Innsbruck. Nun gehen die Wogen im Streit um die Verantwortung im Fall Luca hoch: Der oberste Jurist im Gesundheitsministerium, Gerhard Aigner, sagt im Gespräch mit der „Presse“, dass für Mediziner bei Verdacht auf Kindesmisshandlung oder -missbrauch, gemäß § 54 des Ärztegesetzes, die Anzeigepflicht gilt. Auch wenn sich dieser Verdacht gegen nahe Angehörige richtet. Eine Wiederaufnahme der Ermittlungsverfahren gegen die in den Fall Luca involvierten Ärzte sei daher, so Aigner, juristisch gerechtfertigt. Diese sind eingestellt worden. Auf Antrag von Lucas Vater, der den Ärzten genau dieses Versäumnis vorwirft, prüft die Staatsanwaltschaft Innsbruck derzeit die Wiederaufnahme.

Der 17 Monate alte Luca verstarb im Herbst 2007 an den Folgen sexuellen Missbrauchs. Der Täter, der damalige Freund der Mutter, wurde zu lebenslanger Haft verurteilt. In einem zweiten Prozess wurden die Mutter und eine Sozialarbeiterin der JUWO (Jugendwohlfahrt) am Montag vergangener Woche ebenfalls, noch nicht rechtskräftig, schuldig gesprochen. Nun könnten weitere Verfahren gegen Mediziner, wie den Leiter der Kinderschutzgruppe an der Klinik Innsbruck, folgen. Denn keiner der in den Fall involvierten Ärzte hat Anzeige erstattet. Der Misshandlungsverdacht wurde „nur“ an die JUWO gemeldet.

„Diese Interpretation ist uns neu“

„Dieses Vorgehen ist gängige Praxis“, bestätigt jedoch Hans Salzer, Primar am LK Tulln, Leiter der dortigen Kinderschutzgruppe und Experte auf diesem Gebiet. Aigners Vorstoß komme einer juristischen Kehrtwende mit weitreichenden Konsequenzen gleich: „Diese Gesetzesinterpretation ist uns neu. Es geht völlig an der Realität vorbei, jeden Verdachtsfall anzuzeigen.“ Die Arbeitsgruppe Kinderschutz, in der die Kinderschutzgruppen der heimischen Spitäler vertreten sind, plant eine Anfrage ans Ministerium zur Erläuterung dieser Gesetzesinterpretation.

····················

## Aufgabenstellung
Schreibe aus dem Text zum Fall Luca wortgetreu den Abschnitt ab, der mit den Worten „Der 17 Monate“ beginnt und mit „die JUWO gemeldet.“ schließt.

## Die Daten
····················

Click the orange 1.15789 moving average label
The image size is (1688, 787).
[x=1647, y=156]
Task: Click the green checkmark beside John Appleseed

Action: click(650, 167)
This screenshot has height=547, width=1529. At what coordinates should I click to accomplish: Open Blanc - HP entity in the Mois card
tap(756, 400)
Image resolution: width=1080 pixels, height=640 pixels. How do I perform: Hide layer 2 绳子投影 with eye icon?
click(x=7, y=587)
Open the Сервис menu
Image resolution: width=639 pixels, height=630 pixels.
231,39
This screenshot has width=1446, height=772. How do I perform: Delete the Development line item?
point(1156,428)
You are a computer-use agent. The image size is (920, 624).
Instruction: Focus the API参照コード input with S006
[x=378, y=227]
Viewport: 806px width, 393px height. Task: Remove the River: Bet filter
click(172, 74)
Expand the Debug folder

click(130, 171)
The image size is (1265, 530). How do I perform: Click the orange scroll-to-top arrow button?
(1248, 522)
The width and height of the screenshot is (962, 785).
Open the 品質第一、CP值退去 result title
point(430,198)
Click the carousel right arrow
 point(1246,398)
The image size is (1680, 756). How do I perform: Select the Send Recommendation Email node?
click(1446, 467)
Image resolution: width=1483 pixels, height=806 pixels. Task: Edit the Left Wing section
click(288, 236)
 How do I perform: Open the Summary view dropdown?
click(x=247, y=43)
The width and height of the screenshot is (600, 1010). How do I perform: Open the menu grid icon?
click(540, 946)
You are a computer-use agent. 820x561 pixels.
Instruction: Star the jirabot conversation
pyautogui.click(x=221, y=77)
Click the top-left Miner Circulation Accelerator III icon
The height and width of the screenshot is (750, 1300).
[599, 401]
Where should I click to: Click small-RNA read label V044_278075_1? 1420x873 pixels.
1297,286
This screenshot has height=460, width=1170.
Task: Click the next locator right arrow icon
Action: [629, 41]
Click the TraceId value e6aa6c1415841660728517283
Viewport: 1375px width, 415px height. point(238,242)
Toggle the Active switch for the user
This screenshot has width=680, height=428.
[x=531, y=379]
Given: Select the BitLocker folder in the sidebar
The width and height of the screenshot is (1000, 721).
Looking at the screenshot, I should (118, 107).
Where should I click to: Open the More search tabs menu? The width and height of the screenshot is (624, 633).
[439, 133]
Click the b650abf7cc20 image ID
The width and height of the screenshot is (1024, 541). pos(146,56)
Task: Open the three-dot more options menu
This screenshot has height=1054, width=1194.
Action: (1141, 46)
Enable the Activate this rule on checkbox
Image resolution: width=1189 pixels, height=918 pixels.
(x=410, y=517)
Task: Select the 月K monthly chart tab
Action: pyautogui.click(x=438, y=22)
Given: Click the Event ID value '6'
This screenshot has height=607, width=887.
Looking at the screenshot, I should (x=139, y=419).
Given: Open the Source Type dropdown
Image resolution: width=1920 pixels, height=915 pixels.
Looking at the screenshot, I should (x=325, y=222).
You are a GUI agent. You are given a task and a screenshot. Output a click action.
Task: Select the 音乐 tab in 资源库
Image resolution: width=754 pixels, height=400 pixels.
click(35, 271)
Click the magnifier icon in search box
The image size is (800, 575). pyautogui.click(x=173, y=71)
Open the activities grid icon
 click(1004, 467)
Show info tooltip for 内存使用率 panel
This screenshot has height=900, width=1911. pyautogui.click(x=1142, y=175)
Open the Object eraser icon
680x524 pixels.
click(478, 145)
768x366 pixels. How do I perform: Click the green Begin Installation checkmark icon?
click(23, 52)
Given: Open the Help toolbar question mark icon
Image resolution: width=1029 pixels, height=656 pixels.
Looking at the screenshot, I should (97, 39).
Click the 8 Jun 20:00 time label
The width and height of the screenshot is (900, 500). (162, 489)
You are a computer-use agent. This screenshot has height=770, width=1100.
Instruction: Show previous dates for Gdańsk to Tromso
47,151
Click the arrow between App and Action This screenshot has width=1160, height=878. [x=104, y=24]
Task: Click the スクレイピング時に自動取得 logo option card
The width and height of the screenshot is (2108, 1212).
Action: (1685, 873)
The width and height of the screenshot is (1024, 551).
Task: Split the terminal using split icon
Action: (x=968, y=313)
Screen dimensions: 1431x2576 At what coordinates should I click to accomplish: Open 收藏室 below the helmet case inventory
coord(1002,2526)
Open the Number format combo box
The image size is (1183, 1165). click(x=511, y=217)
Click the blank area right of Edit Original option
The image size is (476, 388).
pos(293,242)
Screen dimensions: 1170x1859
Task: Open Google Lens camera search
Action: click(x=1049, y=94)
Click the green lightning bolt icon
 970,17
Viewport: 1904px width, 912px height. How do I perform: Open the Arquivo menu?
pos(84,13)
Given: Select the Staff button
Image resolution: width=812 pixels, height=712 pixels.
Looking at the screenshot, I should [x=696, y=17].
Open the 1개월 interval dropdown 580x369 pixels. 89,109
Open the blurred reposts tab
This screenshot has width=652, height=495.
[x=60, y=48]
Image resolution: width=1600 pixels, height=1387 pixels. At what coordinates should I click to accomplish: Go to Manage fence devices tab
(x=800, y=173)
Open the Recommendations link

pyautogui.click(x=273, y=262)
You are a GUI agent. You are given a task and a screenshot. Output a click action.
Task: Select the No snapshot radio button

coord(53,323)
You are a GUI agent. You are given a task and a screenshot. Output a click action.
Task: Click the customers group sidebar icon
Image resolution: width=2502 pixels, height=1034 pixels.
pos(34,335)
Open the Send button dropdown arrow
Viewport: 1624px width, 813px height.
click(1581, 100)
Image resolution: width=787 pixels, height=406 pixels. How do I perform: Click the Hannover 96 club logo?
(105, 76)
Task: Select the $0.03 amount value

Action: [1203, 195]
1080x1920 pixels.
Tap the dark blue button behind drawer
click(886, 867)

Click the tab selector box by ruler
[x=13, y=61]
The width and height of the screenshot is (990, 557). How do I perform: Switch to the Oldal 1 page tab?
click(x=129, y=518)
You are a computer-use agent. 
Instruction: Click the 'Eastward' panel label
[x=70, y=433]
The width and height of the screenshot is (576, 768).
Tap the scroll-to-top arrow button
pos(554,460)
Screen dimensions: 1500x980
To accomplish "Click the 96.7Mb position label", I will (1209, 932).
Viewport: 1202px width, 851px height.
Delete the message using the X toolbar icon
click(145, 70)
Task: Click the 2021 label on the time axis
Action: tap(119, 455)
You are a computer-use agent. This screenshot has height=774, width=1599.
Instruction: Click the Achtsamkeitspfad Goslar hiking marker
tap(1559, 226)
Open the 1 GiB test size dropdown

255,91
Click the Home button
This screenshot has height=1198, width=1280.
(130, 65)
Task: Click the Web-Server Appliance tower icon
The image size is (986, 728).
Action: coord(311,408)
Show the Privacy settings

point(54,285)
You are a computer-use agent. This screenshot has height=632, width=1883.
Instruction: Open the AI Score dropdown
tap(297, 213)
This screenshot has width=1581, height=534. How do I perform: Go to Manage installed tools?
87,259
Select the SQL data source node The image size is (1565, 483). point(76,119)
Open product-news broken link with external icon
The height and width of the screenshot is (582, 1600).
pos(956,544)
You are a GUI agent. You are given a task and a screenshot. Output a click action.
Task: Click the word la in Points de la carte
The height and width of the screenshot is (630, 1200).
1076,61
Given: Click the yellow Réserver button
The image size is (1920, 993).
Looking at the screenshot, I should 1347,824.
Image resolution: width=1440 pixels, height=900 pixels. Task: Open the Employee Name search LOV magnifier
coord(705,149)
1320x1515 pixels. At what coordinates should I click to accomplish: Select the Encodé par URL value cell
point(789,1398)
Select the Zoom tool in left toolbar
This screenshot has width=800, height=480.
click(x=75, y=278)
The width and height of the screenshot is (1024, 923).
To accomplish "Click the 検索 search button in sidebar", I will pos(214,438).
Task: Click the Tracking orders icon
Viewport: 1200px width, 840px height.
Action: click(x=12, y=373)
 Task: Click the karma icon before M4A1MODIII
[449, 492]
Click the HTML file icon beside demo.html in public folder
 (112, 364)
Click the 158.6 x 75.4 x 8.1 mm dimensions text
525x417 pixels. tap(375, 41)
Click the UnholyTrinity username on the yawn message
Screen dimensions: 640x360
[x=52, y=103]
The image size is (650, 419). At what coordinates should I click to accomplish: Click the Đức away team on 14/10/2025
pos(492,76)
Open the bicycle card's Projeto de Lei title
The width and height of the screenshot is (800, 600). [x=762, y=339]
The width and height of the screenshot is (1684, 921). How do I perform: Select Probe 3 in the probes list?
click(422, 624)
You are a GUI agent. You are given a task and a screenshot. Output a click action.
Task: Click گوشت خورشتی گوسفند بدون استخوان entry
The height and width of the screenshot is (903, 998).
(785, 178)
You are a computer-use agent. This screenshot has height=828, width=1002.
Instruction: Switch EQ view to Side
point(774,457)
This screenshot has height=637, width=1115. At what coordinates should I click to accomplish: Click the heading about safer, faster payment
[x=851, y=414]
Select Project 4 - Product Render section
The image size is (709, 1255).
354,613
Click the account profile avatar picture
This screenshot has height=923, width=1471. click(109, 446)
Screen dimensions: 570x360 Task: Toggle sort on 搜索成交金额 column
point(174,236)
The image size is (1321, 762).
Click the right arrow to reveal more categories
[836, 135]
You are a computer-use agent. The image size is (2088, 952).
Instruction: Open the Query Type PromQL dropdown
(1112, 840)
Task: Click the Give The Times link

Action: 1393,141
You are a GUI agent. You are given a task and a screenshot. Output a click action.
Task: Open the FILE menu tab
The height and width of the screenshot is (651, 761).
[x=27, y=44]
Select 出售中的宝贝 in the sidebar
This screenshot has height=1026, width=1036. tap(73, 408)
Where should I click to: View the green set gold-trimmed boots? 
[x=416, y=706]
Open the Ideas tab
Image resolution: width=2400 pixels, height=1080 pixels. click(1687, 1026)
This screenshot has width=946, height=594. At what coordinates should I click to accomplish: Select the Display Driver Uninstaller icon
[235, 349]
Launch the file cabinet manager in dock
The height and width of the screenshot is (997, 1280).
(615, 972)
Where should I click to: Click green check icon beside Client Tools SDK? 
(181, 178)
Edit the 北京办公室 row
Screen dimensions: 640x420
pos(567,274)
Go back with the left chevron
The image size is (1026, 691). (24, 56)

····················

## Schriftliche Antwort
Der 17 Monate alte Luca verstarb im Herbst 2007 an den Folgen sexuellen Missbrauchs. Der Täter, der damalige Freund der Mutter, wurde zu lebenslanger Haft verurteilt. In einem zweiten Prozess wurden die Mutter und eine Sozialarbeiterin der JUWO (Jugendwohlfahrt) am Montag vergangener Woche ebenfalls, noch nicht rechtskräftig, schuldig gesprochen. Nun könnten weitere Verfahren gegen Mediziner, wie den Leiter der Kinderschutzgruppe an der Klinik Innsbruck, folgen. Denn keiner der in den Fall involvierten Ärzte hat Anzeige erstattet. Der Misshandlungsverdacht wurde „nur“ an die JUWO gemeldet.